OBS: Muitos estranharam Caceres ser punido com a perda de 2 pontos. Quando um atleta é advertido por um golpe ilegal que o juiz acha não ser intencional, na reincidência, perde 1 ponto. Quando o juiz considera que os dois golpes foram intencionais, tem liberdade para descontar 2.

Stephen Thompson VS Daniel Stittgen

Firas Zahabi, treinador de GSP, afirmou que Stephen é o melhor trocador do planeta, independente de esporte. O lobby é forte para o menino, e Firas é conhecido por dar esse suporte moral, por vezes exagerado a seus atletas.
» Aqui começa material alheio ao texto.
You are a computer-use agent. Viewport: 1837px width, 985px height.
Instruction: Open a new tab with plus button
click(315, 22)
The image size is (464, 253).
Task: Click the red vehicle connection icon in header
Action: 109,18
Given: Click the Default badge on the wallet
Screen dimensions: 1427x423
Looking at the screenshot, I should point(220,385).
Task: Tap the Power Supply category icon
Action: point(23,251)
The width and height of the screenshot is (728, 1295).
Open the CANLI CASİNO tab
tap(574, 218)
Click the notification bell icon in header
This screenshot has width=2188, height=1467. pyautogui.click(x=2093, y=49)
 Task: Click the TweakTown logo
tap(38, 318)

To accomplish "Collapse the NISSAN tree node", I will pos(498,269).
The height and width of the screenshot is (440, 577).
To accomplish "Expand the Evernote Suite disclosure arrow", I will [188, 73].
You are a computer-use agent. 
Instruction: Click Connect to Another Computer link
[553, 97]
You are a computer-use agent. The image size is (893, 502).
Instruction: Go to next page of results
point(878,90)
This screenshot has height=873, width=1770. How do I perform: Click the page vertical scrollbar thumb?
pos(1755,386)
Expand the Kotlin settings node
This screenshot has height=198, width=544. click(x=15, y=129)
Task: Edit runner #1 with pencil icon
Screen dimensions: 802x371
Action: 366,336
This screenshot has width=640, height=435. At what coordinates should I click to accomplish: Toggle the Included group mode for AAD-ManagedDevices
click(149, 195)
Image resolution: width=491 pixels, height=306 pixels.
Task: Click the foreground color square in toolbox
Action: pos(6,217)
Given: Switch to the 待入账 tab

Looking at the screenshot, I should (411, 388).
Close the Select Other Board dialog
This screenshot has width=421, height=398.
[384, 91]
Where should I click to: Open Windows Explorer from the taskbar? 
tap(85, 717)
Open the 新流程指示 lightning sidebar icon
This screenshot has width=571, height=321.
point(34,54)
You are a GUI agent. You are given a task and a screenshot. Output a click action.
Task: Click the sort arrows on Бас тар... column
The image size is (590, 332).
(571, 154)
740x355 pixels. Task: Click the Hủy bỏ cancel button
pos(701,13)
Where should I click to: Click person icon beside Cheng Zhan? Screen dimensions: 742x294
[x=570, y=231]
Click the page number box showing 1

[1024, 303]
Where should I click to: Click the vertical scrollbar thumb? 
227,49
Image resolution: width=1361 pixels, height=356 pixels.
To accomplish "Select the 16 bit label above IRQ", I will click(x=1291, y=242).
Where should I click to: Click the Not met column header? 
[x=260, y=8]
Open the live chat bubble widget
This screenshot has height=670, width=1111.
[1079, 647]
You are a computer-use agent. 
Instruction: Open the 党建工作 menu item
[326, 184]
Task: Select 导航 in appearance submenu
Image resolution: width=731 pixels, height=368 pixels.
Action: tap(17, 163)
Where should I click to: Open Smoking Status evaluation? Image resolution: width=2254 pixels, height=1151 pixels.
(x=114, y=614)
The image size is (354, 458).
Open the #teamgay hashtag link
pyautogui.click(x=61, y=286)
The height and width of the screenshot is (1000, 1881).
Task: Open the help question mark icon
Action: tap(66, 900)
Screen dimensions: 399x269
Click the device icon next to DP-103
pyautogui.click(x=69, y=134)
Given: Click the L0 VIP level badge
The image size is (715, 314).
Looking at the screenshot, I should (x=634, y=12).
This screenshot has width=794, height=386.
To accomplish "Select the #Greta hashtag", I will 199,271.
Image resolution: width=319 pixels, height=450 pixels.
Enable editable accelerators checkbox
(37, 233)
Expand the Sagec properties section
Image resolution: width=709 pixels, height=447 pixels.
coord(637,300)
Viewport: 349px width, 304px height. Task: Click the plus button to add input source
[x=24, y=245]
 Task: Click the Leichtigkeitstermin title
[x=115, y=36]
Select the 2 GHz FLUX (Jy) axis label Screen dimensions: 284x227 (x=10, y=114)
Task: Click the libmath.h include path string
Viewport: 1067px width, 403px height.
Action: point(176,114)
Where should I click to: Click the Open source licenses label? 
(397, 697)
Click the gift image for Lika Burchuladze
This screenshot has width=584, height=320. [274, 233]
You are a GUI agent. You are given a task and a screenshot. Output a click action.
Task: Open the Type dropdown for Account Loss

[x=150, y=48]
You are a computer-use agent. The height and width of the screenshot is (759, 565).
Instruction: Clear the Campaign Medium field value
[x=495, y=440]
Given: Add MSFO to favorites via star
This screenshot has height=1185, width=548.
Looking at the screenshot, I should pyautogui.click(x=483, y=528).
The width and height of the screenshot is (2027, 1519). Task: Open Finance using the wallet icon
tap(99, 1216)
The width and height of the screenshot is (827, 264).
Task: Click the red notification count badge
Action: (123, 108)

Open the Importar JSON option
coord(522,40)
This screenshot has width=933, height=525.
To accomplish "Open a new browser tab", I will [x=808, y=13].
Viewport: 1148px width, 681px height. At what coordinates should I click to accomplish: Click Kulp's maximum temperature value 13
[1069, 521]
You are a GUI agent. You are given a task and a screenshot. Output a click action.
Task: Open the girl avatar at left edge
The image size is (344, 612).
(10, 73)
Mas fato que houve lampejos violentos de grandeza em sua breve apresentação nesse UFC 143. Guarda baixa, leve, quase sem tocar o chão, silencioso, letal, tão tranqüilo que parece frágil. Com mais de 40 vitórias e nenhuma derrota em kickboxing e invicto em MMA, Stephen erradicou seu primeiro adversário na organização. Dá um soco, abaixa a guarda, espera o contra golpe com os olhos abertos, a expressão relaxada de quem prevê o futuro, espera o alcance do adversário limitar o punho a milímetros de seu nariz para elevar a perna e nocauteá-lo com um tapa de pé na têmpora. Se com os punhos chamaríamos de overhand, podemos dizer que foi um overfeet. Contemplou o adversário cair com seus olhos que captam o universo em câmera lenta, e depois de milênios na sua contagem de tempo, deu um salto girado no ar e repousou de joelhos. Ninja Gaiden.

O UFC deve lhe oferecer para espancamento outro atleta de baixo nível como Stittgen, vindo de organizações menores, porém sem real pedigree. Precisa de tempo para amar MMA e desenvolver defesa de queda e luta de solo, não para misturar tudo e virar um hibrido sem alma, mas para poder se manter em pé, onde nasceu para estrelar e de onde ainda vai dar muitos espetáculos.